Monthly Archives: July 2012
Running with the Bulls
Most of you are most likely familiar with the “Running of the Bulls” each summer in Pamplona, Spain, where tens of thousands of people pack the city for an eating, drinking, and dancing spectacle. The highlight of this festival of San Fermín is when mostly men dressed in white clothes and red kerchiefs and sashes run the slippery cobblestone streets alongside and in front of a pack of ornery bulls. It’s a tradition dating from the 14th Century and made famous by Ernest Hemingway’s 1927 novel: The Sun Also Rises.
I had the opportunity recently to experience the scene myself. No, I didn’t make a pilgrimage to Iberia; I merely pedaled to Dewey Beach.
Let me explain…
It all started because I’ve been re-reading Hemingway lately. Between you and me, I’ve always found his stories boring. Yet there’s this little voice in my head that keeps telling me I should like a writer who spent a lot of his time in bars and cafes and roaming the world with artists and bon vivants.
Hemingway once wrote that we all ought to make sacrifices for literature. He went to England. I decided to go to Dewey Beach. Not to ogle half naked drunk boys, mind you, but for literature. I was going to run with the bulls. Then maybe I’d better appreciate “Papa Hemingway.”
The Running of the Bulls in Dewey Beach began sixteen years ago as a group house joke born of too much beer one night at The Starboard bar. That first year, thirty-five people at a paella and red wine party chased two guys in a bull costume. Today it’s a town tradition and thousands pack the Starboard and the surrounding bars for the July event.
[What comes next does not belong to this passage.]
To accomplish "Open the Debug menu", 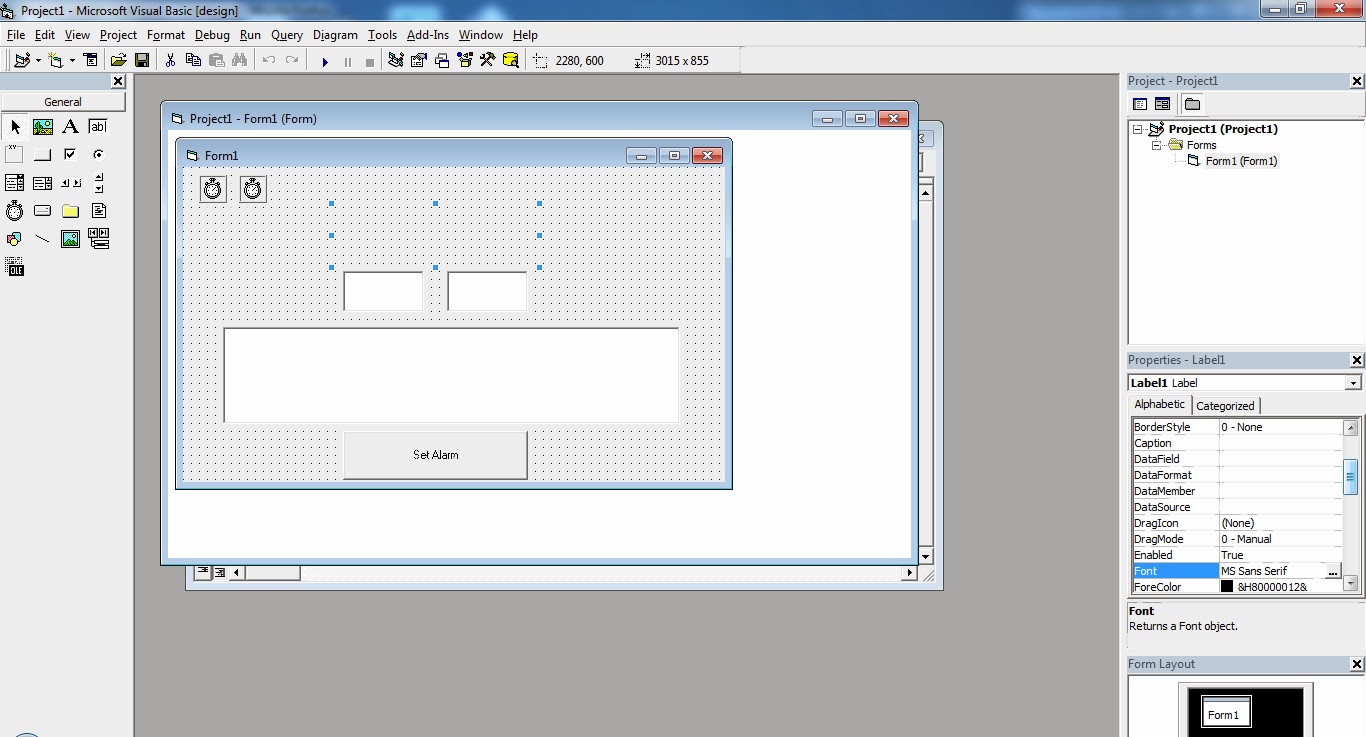I will tap(212, 34).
Some of the revelers emulate true Pamplonian style and wear white pants, white shirts, and a red kerchief (properly called a pañuelo) tied around the neck. For the rest of the crowd, anything goes: red foam bull horns, Mexican sombreros, bull-fighting gear, Chicago Bulls t-shirts, flamenco outfits, and even super hero costumes. I felt downright dowdy in gray shorts and blue seersucker shirt.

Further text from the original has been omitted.